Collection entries
________________________

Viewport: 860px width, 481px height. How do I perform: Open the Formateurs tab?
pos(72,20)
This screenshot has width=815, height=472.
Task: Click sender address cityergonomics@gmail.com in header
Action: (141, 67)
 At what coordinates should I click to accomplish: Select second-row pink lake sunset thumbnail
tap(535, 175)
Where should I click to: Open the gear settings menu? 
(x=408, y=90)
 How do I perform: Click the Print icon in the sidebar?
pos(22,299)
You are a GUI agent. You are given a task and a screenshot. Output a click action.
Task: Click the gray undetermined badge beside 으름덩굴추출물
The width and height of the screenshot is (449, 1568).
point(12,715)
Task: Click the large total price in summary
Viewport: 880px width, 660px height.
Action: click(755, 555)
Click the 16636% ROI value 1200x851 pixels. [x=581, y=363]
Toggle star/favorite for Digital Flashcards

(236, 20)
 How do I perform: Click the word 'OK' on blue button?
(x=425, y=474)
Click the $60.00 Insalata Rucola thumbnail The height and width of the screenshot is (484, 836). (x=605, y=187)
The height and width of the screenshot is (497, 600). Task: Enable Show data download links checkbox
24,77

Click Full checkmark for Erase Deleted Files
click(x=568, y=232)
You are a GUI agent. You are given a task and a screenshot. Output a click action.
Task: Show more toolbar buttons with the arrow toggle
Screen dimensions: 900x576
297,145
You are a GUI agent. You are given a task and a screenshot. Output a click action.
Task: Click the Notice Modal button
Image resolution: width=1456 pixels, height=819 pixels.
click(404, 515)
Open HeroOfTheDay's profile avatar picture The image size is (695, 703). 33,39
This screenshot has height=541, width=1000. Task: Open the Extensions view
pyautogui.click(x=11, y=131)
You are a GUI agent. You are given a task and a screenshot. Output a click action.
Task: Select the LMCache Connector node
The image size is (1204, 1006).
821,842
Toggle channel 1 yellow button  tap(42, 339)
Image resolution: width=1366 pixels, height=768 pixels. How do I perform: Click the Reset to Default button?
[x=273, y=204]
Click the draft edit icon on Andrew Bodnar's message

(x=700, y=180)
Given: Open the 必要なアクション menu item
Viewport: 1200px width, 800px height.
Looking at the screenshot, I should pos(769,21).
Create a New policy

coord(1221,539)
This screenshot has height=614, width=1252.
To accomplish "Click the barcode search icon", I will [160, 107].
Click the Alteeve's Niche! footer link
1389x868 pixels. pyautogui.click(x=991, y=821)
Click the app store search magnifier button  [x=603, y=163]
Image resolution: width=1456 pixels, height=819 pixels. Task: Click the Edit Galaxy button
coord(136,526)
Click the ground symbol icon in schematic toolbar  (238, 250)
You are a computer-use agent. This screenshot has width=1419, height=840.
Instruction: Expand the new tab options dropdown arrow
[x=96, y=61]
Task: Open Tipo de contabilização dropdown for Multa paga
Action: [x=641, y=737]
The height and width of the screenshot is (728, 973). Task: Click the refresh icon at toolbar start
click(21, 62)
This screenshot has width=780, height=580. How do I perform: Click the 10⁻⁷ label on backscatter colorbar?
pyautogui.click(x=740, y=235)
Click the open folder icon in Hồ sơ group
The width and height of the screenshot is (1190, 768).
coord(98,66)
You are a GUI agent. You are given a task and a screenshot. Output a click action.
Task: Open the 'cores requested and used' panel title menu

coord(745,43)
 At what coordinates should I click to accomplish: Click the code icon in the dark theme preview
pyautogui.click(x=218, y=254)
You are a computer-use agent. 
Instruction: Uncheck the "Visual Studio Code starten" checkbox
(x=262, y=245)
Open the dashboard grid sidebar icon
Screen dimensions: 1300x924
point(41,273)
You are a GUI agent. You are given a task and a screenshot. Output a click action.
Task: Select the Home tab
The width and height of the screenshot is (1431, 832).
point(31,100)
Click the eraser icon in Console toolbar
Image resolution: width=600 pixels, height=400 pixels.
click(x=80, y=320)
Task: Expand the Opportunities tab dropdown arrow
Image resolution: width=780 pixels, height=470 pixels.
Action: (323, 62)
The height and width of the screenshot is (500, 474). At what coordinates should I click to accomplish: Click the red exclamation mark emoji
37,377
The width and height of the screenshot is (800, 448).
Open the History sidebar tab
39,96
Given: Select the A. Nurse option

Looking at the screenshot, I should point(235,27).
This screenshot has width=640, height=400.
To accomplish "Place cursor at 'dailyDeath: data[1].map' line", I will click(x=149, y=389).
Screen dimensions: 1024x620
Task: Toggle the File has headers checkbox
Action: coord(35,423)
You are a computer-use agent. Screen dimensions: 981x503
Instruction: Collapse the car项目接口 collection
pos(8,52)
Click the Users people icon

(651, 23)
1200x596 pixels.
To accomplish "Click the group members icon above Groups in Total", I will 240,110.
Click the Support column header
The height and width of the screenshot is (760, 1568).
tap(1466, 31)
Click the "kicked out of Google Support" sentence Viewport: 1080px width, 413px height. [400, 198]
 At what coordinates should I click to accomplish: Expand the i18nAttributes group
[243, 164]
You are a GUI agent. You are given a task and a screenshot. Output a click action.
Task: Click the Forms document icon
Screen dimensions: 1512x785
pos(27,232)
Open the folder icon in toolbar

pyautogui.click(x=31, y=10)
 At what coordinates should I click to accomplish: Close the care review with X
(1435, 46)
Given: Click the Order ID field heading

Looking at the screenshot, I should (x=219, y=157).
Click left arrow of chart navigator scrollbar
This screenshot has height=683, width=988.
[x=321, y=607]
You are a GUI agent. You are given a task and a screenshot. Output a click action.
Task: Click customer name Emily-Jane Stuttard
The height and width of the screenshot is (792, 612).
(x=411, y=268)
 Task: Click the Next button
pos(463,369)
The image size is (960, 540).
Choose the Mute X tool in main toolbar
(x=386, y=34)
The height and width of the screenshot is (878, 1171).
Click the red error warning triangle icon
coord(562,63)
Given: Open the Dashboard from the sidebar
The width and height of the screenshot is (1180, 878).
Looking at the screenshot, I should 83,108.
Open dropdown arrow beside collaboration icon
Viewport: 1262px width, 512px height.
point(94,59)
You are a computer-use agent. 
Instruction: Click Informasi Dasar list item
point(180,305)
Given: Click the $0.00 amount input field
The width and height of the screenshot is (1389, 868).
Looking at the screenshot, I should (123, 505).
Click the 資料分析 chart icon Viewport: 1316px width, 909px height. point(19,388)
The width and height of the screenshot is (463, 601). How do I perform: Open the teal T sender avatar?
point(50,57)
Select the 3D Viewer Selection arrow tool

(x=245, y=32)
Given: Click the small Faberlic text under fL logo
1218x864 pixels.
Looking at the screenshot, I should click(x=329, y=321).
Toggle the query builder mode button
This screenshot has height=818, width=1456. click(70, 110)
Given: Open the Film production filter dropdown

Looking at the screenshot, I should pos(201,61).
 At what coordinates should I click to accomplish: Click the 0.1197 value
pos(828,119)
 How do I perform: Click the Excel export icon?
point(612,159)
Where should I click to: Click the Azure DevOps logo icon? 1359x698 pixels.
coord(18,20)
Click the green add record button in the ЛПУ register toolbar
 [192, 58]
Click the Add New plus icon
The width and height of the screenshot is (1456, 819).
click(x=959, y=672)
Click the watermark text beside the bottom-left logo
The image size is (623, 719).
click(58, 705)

________________________

• **Problem statement**
Please copy everything from the first line down through the line containing "pos(22,299)", reproducing each line unchanged.

• **Solved exercise**
Viewport: 860px width, 481px height. How do I perform: Open the Formateurs tab?
pos(72,20)
This screenshot has width=815, height=472.
Task: Click sender address cityergonomics@gmail.com in header
Action: (141, 67)
 At what coordinates should I click to accomplish: Select second-row pink lake sunset thumbnail
tap(535, 175)
Where should I click to: Open the gear settings menu? 
(x=408, y=90)
 How do I perform: Click the Print icon in the sidebar?
pos(22,299)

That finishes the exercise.